Over the past two weeks I’ve begun the earnest work of my summer internship project. The goal of the project aims to assess leadership development among women-run microlending groups facilitated by my hosting agency Samaj Pragati Sahayog (SPS).
Microlending and Self Help Groups (SHGs) have had their day in the sun in India. In some communities, they have brought a shining light, offering low-interest credit and an escape from the traditional predatory moneylenders to rural families who make their livelihood through small-scale agriculture and daily wage labor. Other communities have found them to be a scorching burden, as mismanaged groups squander families’ savings, convince women to invest in unrealistic entrepreneurial schemes or offer a cycle of debt that is only slightly better than that of the local lenders. SPS has managed, overwhelmingly, to avoid the shadows cast by misguided lending institutions and has facilitated the founding of thousands of all-women SHGs. Though they serve primarily as a collective financial institution, they have also proven to be a powerful platform for women’s empowerment.

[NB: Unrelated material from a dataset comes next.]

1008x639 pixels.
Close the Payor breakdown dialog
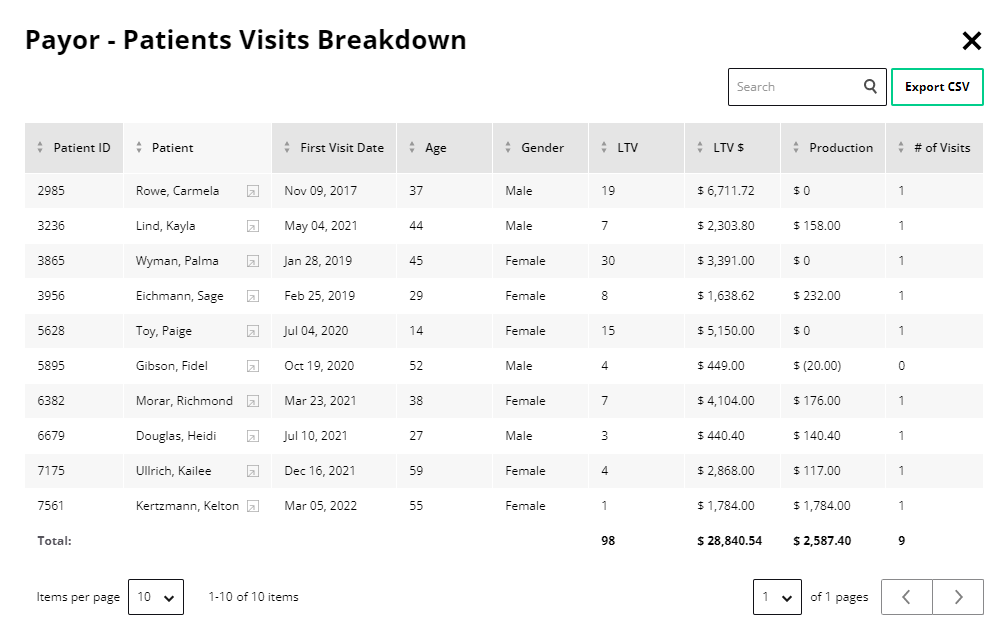971,40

The SHGs are made up of 10-20 women in a given hamlet, a small section of a village. Through the guidance of SPS, SHG groups elect internal leaders and form clusters – made up of approximately 12-15 Self Help Groups. Beyond the cluster level, Federations have been formed. Federations oversee a geographic region that in some places encompasses nearly 4,000 women – and their families. Leaders are drawn from the clusters and elected to manage the federations, an overseeing body that allows the women to discuss and confront larger sociopolitical issues affecting their communities. The range of influence of each Federation becomes increasingly significant in the tangible successes of their collective efforts.

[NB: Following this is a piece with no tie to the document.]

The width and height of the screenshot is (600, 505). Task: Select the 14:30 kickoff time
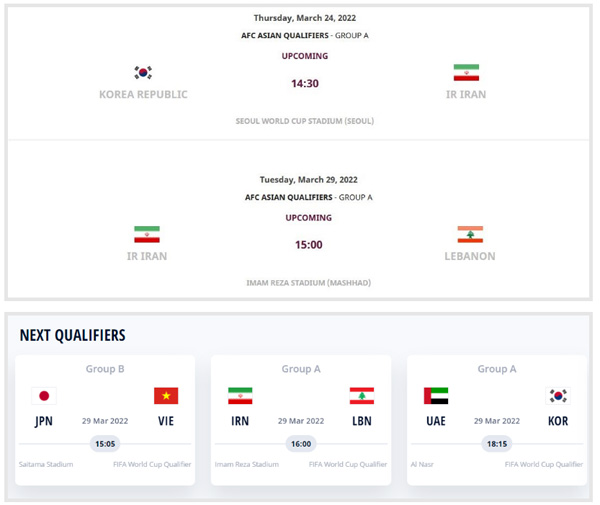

(Above: Jyotsna, an SPS employee and my guide, explains to me the nuanced answers given by tribal women during our interviews.)
My project will draw from a series of interviews with selected members of three different Federations. I am just this week completing round one of my interviews and am learning many details about the lives of these women. As the women share their stories universal lessons of poverty, hardship and family life emerge. The stories also contain details that give insight into the unique culture of rural India including agrarian livelihoods, the influence of the caste system and the dynamics of the patriarchal family. It has been fantastic to travel to and from our temporary home to the various villages that these women inhabit. In the future I will delve further into the women’s concepts of self-image, their understanding of local politics, and their limitations to affect change.